1. Hydratez-vous : 1,5 à 2 litres d’eau par jour
L’hydratation est la base d’un bon fonctionnement de l’organisme, y compris sur le plan reproductif. L’eau minérale naturelle apporte également des minéraux essentiels comme le calcium, l’iode et le magnésium.
Limitez les boissons sucrées (sodas, jus industriels) et les boissons énergisantes : leur index glycémique élevé peut avoir un impact négatif sur la fertilité, comme nous le verrons au point 7.
2. Mangez des fibres chaque jour
Les fibres alimentaires, présentes dans les légumineuses, les céréales complètes, les légumes et les fruits, jouent un rôle dans la régulation hormonale en favorisant l’élimination de l’excès d’œstrogènes via le transit intestinal.
L’ANSES recommande un apport de 25 g de fibres par jour minimum pour les adultes. Variez les sources : légumes verts, carottes, haricots, lentilles, flocons d’avoine, pain complet.
3. Ne fuyez pas les bonnes graisses
Les graisses d’origine végétale (huile d’olive, huile de colza, noix, amandes, avocat, graines de lin et de chia) et les poissons gras sont de précieuses sources d’acides gras essentiels. Ils permettent à l’organisme d’absorber les vitamines liposolubles (A, D, E, K), toutes importantes pour la santé reproductive.

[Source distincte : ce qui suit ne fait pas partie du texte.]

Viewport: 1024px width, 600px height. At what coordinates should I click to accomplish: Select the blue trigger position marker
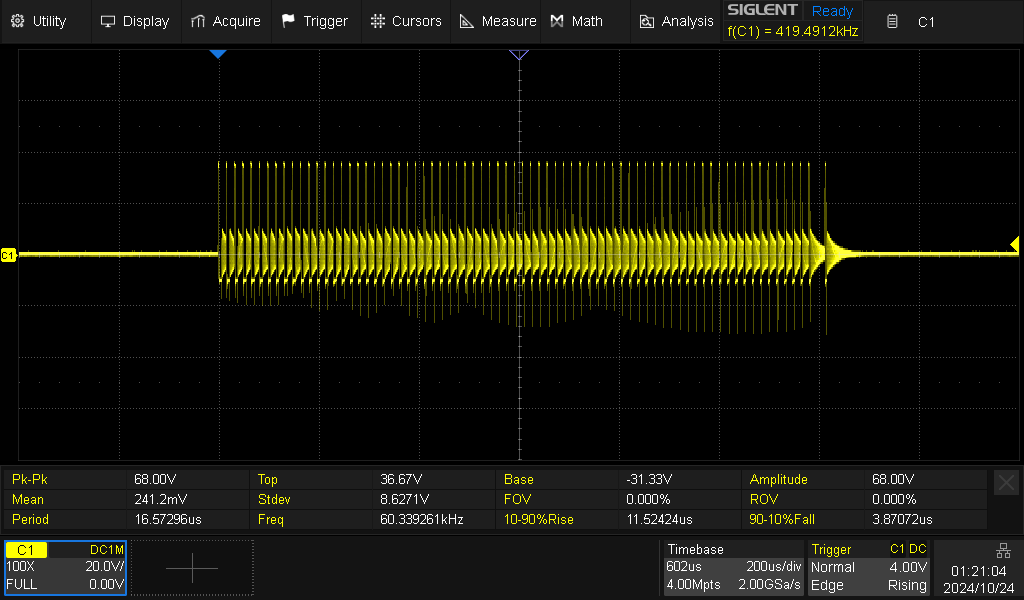pos(219,54)
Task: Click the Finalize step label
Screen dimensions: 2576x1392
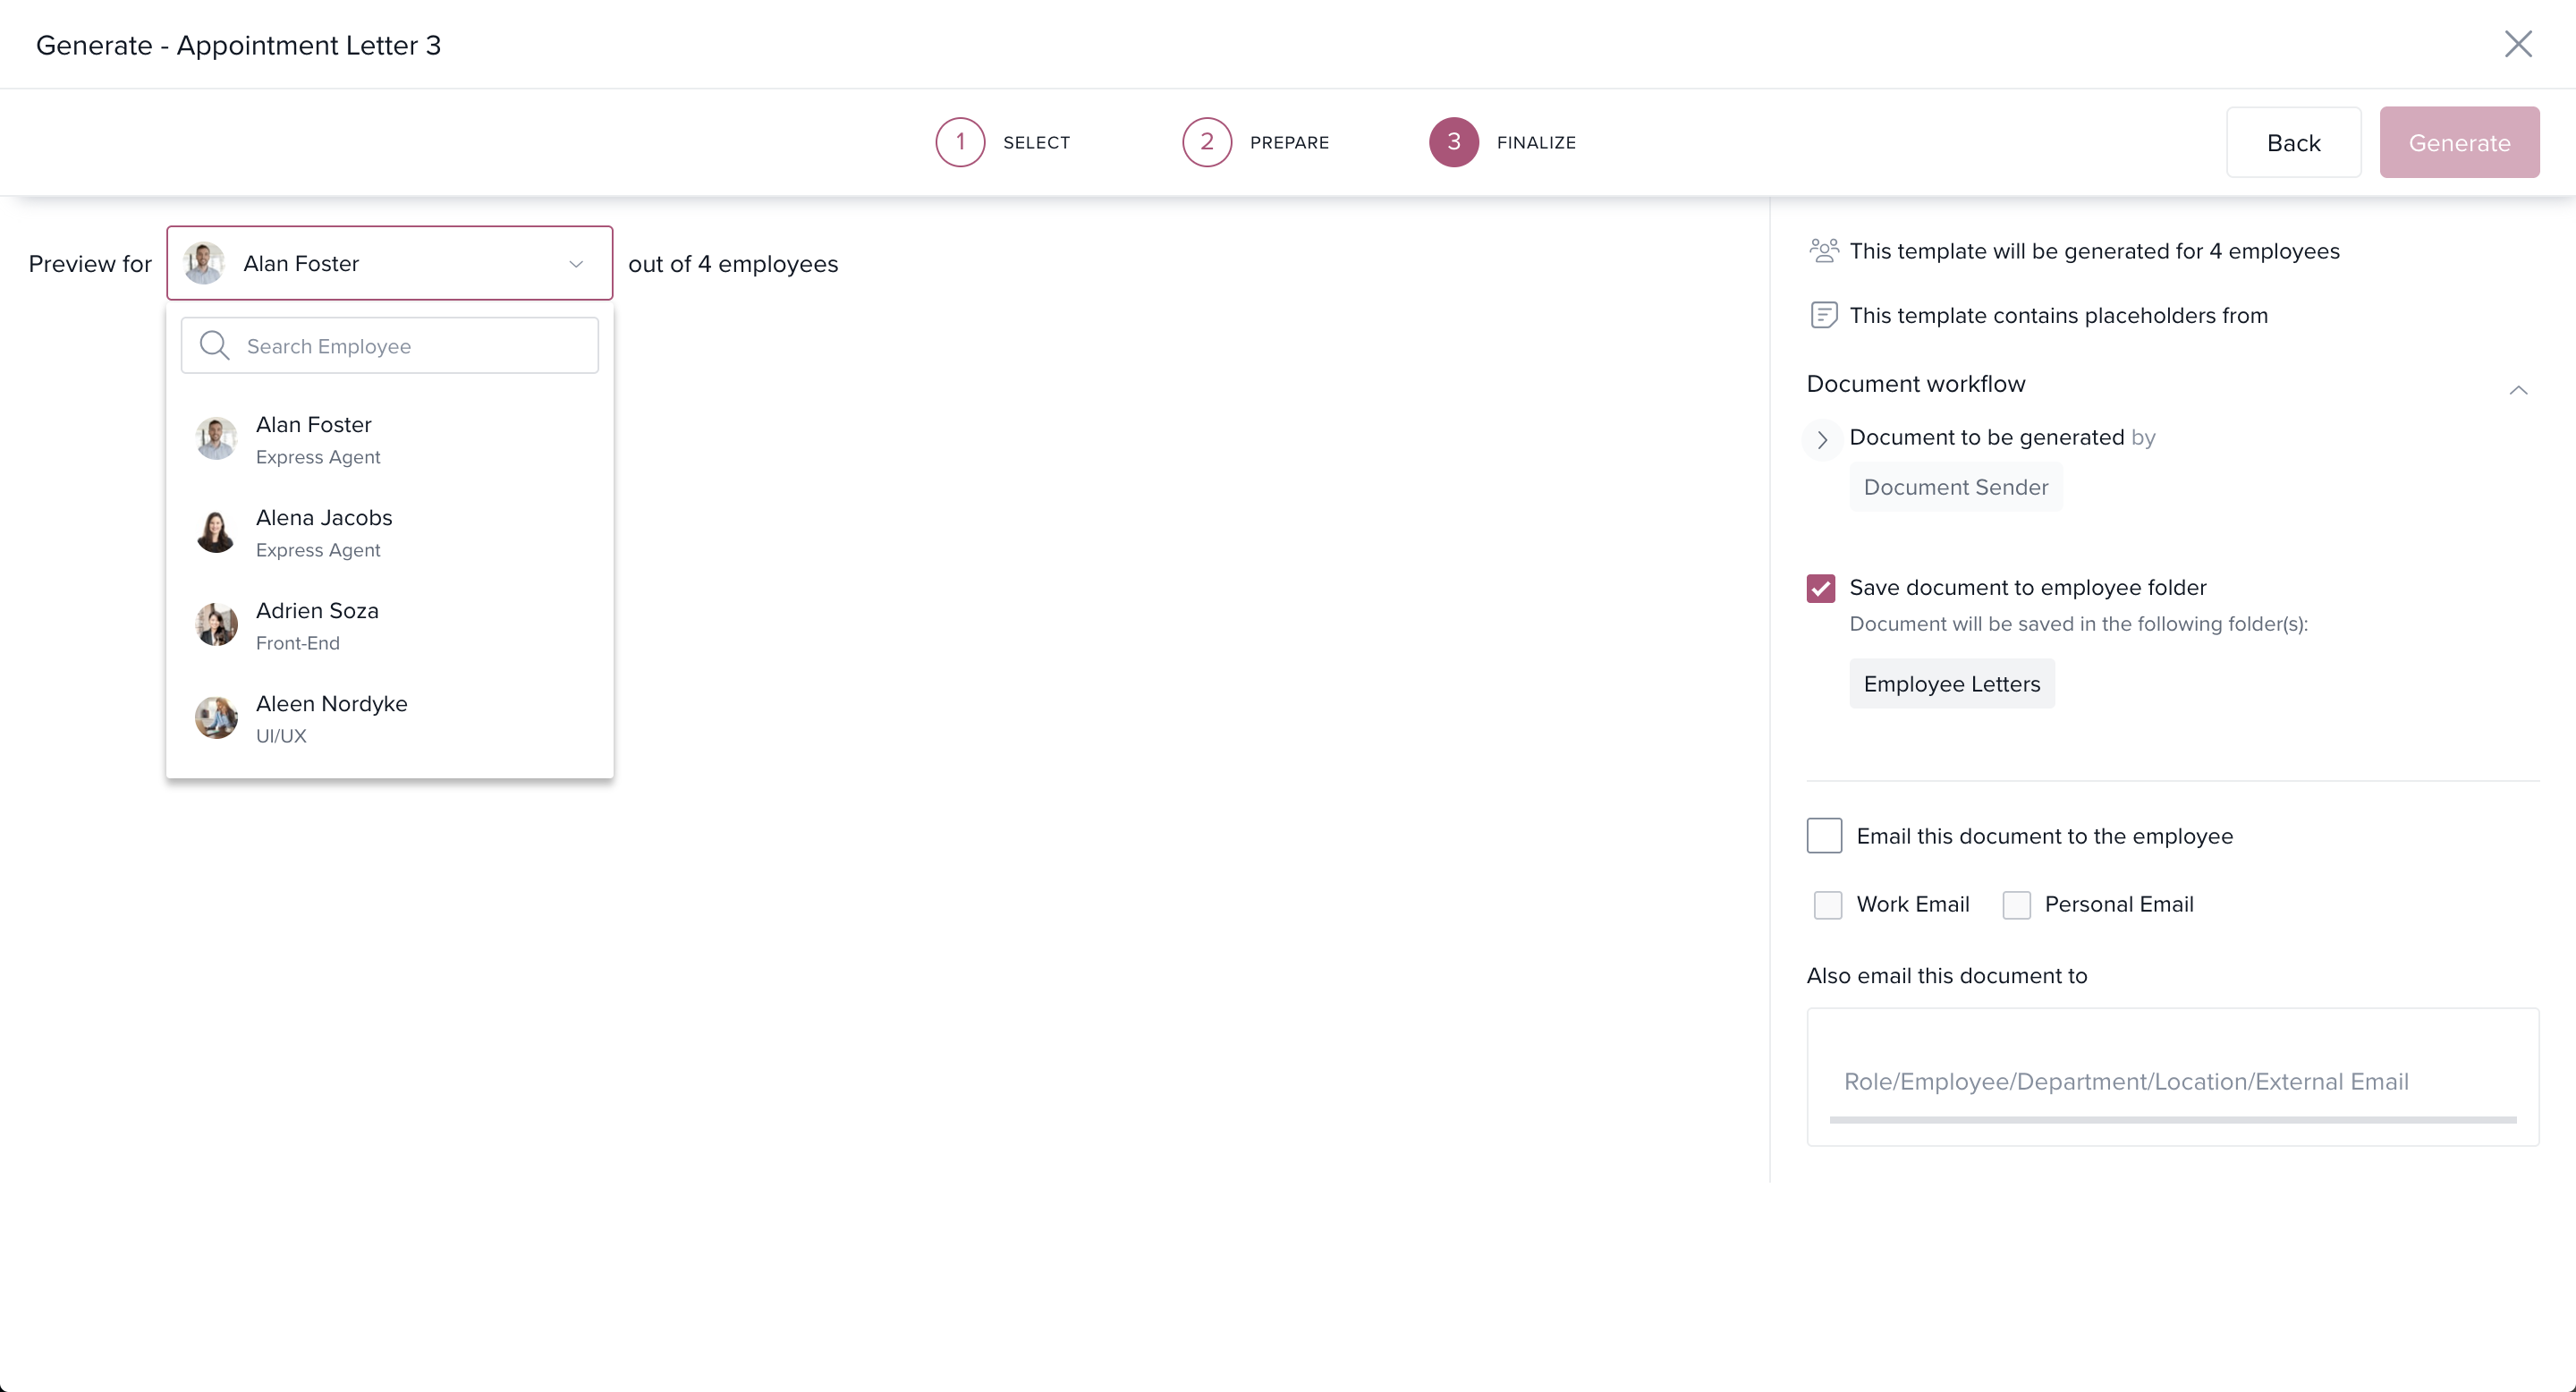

Un apport insuffisant en bonnes graisses peut perturber le cycle menstruel et l’ovulation. Le Programme National Nutrition Santé (PNNS) recommande d’intégrer quotidiennement une petite poignée d’oléagineux et d’utiliser des huiles végétales riches en oméga-3 comme l’huile de colza ou de lin.
4. Mangez du poisson deux fois par semaine
Les poissons gras (sardines, maquereaux, anchois, harengs, saumon) sont riches en oméga-3, en iode, en sélénium et en vitamine D, des nutriments importants pour la fertilité féminine et masculine.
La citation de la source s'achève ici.